SIMULTANEOUS SCREENING AND QUANTITATION OF ALPIDEM, ZOLPIDEM, BUSPIRONE AND BENZODIAZEPINES BY DUAL-CHANNEL GAS-CHROMATOGRAPHY USING ELECTRON-CAPTURE AND NITROGEN-PHOSPHORUS DETECTION AFTER SOLID-PHASE EXTRACTION

A rapid twin-column gas chromatographic (GC) method for simultaneous screening and determination of commonly prescribed benzodiazepines and other new anxiolytics from plasma is described.

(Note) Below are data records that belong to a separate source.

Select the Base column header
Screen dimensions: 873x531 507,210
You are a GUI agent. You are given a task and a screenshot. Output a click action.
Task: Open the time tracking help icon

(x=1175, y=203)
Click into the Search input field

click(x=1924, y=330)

Identical fused-silica Ultra 2 (5% phenyl methyl silicone) columns were connected to nitrogen-phosphorus and electron-capture detectors. The drugs were isolated from 1 mi of plasma by solid-phase extraction (SPE) onto a C-8 reversed-phase sorbent and recovered with 0.5% acetic acid in methanol. The eluate was reconstituted with isopropanol which was found suitable for on-column injection. Prazepam was used as internal standard. The method was found appropriate for the quantification in a single run of alpidem, alprazolam, buspirone, chlordiazepoxide, clobazam. clotiazepam, diazepam, estazolam, flunitrazepam, lorazepam, midazolam, oxazepam, tofisopam, triazolam, and zolpidem within 30 min. Limits of quantification allow toxicological or pharmacological determinations, except for buspirone: only toxic blood levels can be quantified by this method. This first SPE of imidazopyridines (alpidem and zolpidem) provides faster, more efficient and cheaper sample preparation than the traditional liquid-liquid procedure. This GC analysis of alpidem and zolpidem is also the first described procedure for simultaneous quantification of all different classes of anxiolytics.